Department of Health Sciences Research, Mayo Clinic, 200 First Street Southwest, Rochester, MN 55905, USA.
BMC Bioinformatics. 2012 Jul 15;13:164. doi: 10.1186/1471-2105-13-164.
Identifying variants associated with complex human traits in high-dimensional data is a central goal of genome-wide association studies. However, complicated etiologies such as gene-gene interactions are ignored by the univariate analysis usually applied in these studies. Random Forests (RF) are a popular data-mining technique that can accommodate a large number of predictor variables and allow for complex models with interactions. RF analysis produces measures of variable importance that can be used to rank the predictor variables. Thus, single nucleotide polymorphism (SNP) analysis using RFs is gaining popularity as a potential filter approach that considers interactions in high-dimensional data. However, the impact of data dimensionality on the power of RF to identify interactions has not been thoroughly explored. We investigate the ability of rankings from variable importance measures to detect gene-gene interaction effects and their potential effectiveness as filters compared to p-values from univariate logistic regression, particularly as the data becomes increasingly high-dimensional.
RF effectively identifies interactions in low dimensional data. As the total number of predictor variables increases, probability of detection declines more rapidly for interacting SNPs than for non-interacting SNPs, indicating that in high-dimensional data the RF variable importance measures are capturing marginal effects rather than capturing the effects of interactions.
While RF remains a promising data-mining technique that extends univariate methods to condition on multiple variables simultaneously, RF variable importance measures fail to detect interaction effects in high-dimensional data in the absence of a strong marginal component, and therefore may not be useful as a filter technique that allows for interaction effects in genome-wide data.

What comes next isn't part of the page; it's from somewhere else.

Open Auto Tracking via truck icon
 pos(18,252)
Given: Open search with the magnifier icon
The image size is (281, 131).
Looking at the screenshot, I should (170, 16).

在高维数据中识别与复杂人类特征相关的变体是全基因组关联研究的核心目标。然而,这些研究通常应用的单变量分析忽略了基因-基因相互作用等复杂病因。随机森林(RF)是一种流行的数据挖掘技术,可以容纳大量预测变量,并允许具有相互作用的复杂模型。RF 分析产生变量重要性的度量,可以用于对预测变量进行排名。因此,使用 RF 的单核苷酸多态性(SNP)分析作为一种潜在的过滤方法,正在成为一种考虑高维数据中相互作用的方法。然而,数据维度对 RF 识别相互作用的能力的影响尚未得到彻底探讨。我们研究了变量重要性度量的排名在检测基因-基因相互作用效应方面的能力,以及它们作为过滤器与单变量逻辑回归的 p 值相比的潜在有效性,特别是当数据变得越来越高维时。
RF 有效地识别低维数据中的相互作用。随着预测变量总数的增加,相互作用 SNP 的检测概率比非相互作用 SNP 下降得更快,这表明在高维数据中,RF 变量重要性度量捕捉的是边际效应,而不是捕捉相互作用的效应。
虽然 RF 仍然是一种有前途的数据挖掘技术,它将单变量方法扩展到同时对多个变量进行条件处理,但在没有强边际成分的情况下,RF 变量重要性度量无法检测到高维数据中的相互作用效应,因此可能无法作为一种允许全基因组数据中存在相互作用效应的过滤器技术。